For an in-depth understanding of the configuration parameters, you can refer to the datastream module. Additionally, for further examples and practical applications, visit our GitHub repository.
module "datastream_mysql_to_bq_dataset" {
source = "git::https://github.com/ahmedzbyr/taealam.git//tf_modules/datastream/datastream_stream"
project = var.project # Project where the connection profile will be created
# Set a human-readable name for the Datastream stream
display_name = "ahmed-ds-stream"
# Unique identifier for the Datastream stream
stream_id = "ahmed-ds-stream"
# The location where the Datastream resource will be created
location = var.region
# Labels are key/value pairs for tagging and organizing GCP resources
labels = {
type = "datastream"
}
# Backfill configuration to determine how historical data is handled
backfill_all = {}
# Desired state of the Datastream stream, e.g., "RUNNING" or "PAUSED"
desired_state = "RUNNING"
# Configuration for the source connection profile
source_connection_profile = module.create_src_connection_profile_mysql.this_connection_profile_id # "projects/{project}/locations/{location}/connectionProfiles/{name}"
mysql_source_config = {
include_objects = {
mysql_databases = [{
database = google_sql_database.datastream_src_database.name
}]
}
} # Placeholder for MySQL source-specific configuration
# Configuration for the destination connection profile
destination_connection_profile = module.create_dest_connection_profile_bq.this_connection_profile_id # "projects/{project}/locations/{location}/connectionProfiles/{name}"
bigquery_destination_config = {
# Configuration for BigQuery as the destination
single_target_dataset = {
# ID of the BigQuery dataset to which the Datastream will write data
dataset_id = google_bigquery_dataset.dataset.id
}
}
}
Loading Data on MySQL
We can now load some data into the database at the source using a simple python code as below. To populate the source database with data, we can use the following straightforward Python script to make is easy for us. This script connects to the MySQL database, creates a new table (if it doesn’t already exist), and inserts multiple records into it.
import mysql.connector
# Connect to the MySQL database
mydb = mysql.connector.connect(
host="database_ip_address",
user="datastream",
password="password_to_connect",
database="datastream-src-database"
)
mycursor = mydb.cursor()
# Create a new table 'customers' if it doesn't exist
mycursor.execute("CREATE TABLE IF NOT EXISTS customers (id INT AUTO_INCREMENT PRIMARY KEY, name VARCHAR(255), address VARCHAR(255))")

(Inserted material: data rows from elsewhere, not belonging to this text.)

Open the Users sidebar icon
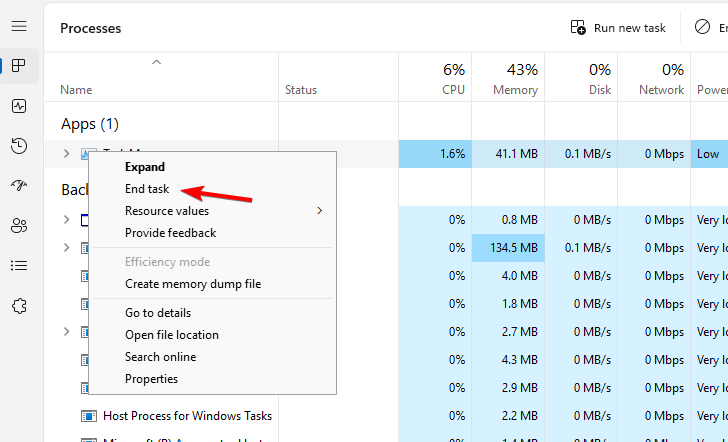Screen dimensions: 728x442 [x=19, y=226]
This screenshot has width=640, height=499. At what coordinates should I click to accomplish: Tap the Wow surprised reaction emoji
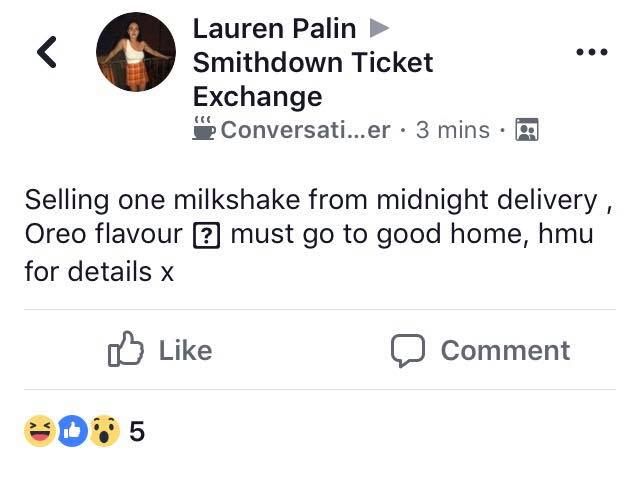105,431
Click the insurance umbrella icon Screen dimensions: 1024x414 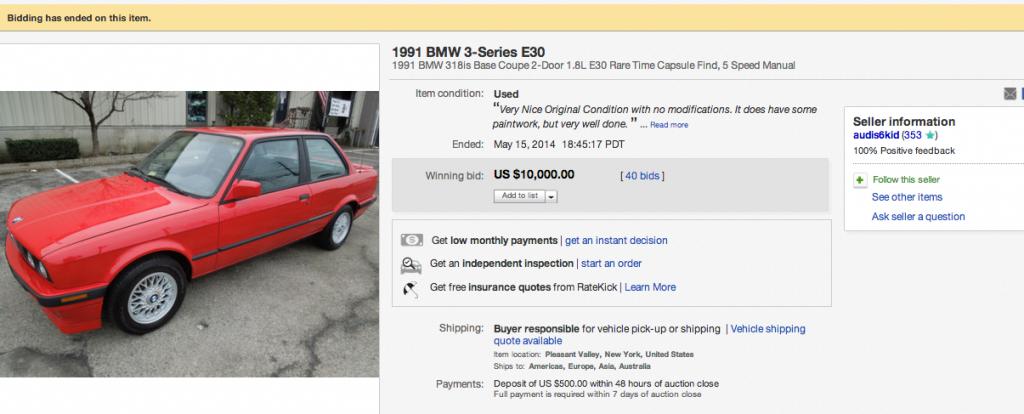[411, 288]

# SQL query for inserting data
sql = "INSERT INTO customers (name, address) VALUES (%s, %s)"
# Data to be inserted
vals = [
("John", "Highway 21"),
("Jane", "Lowstreet 4"),
("Mary", "Apple st 652"),
("Peter", "Mountain 21"),
("Sandy", "Ocean blvd 2")
]
# Insert multiple records into the 'customers' table
mycursor.executemany(sql, vals)
# Commit the transaction
mydb.commit()
print(mycursor.rowcount, "records inserted.") # Print the number of records inserted
After running this script, the inserted data will be replicated in the BigQuery destination.
Note: When using the single_target_dataset configuration, tables within the dataset will follow the databaseName_tableName naming convention.
This marks the completion of our guide on establishing a Datastream connection from MySQL to BigQuery. The same principles can be applied to migrating data from PostgreSQL, with a few minor adjustments - the core process remains consistent.
It’s important to note that in this setup, we’ve utilized the default settings, which simplified our configuration as it required fewer firewall rules, only necessitating the specification of authorized networks for CloudSQL. However, this scenario might not align with typical organizational setups. In a more standard enterprise environment, CloudSQL is often isolated within a shared VPC and accessed exclusively through a cloud authentication proxy node.
In future blog posts, we plan to delve into creating a VPC and setting up an environment that more closely mirrors a typical corporate network infrastructure. For the time being, consider this post as an introductory guide to get started with Datastream.